■ **Exercise description**: Copy the items below, from the line with "This screenshot has width=776, height=739." up to and including the line with "Action: click(x=356, y=86)", and reproduce those lines unchanged.

■ **Data for the task**:

......

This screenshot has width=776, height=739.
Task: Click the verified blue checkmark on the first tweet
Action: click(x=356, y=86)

......

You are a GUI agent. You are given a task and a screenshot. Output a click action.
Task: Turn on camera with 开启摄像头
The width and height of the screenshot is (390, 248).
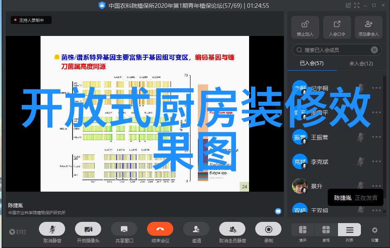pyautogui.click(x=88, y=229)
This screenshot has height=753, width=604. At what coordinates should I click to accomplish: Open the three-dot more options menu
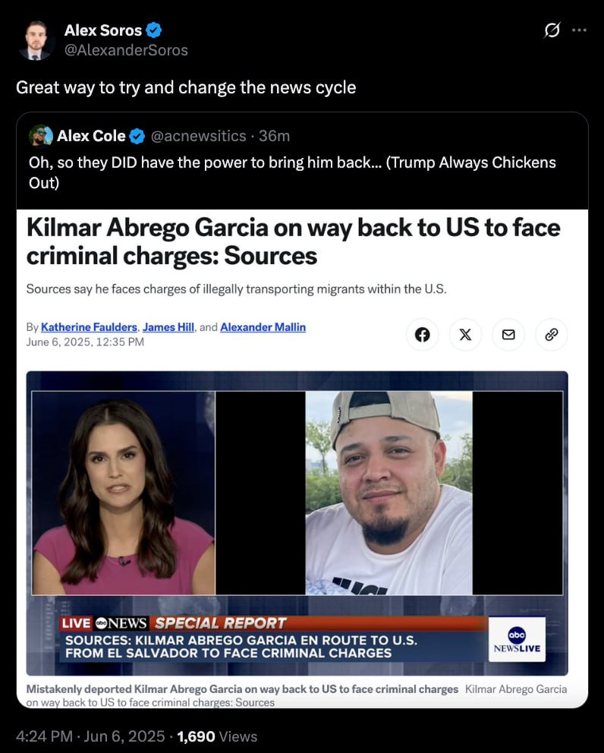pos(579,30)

......

■ **Response to the exercise**:
This screenshot has width=776, height=739.
Task: Click the verified blue checkmark on the first tweet
Action: click(x=356, y=86)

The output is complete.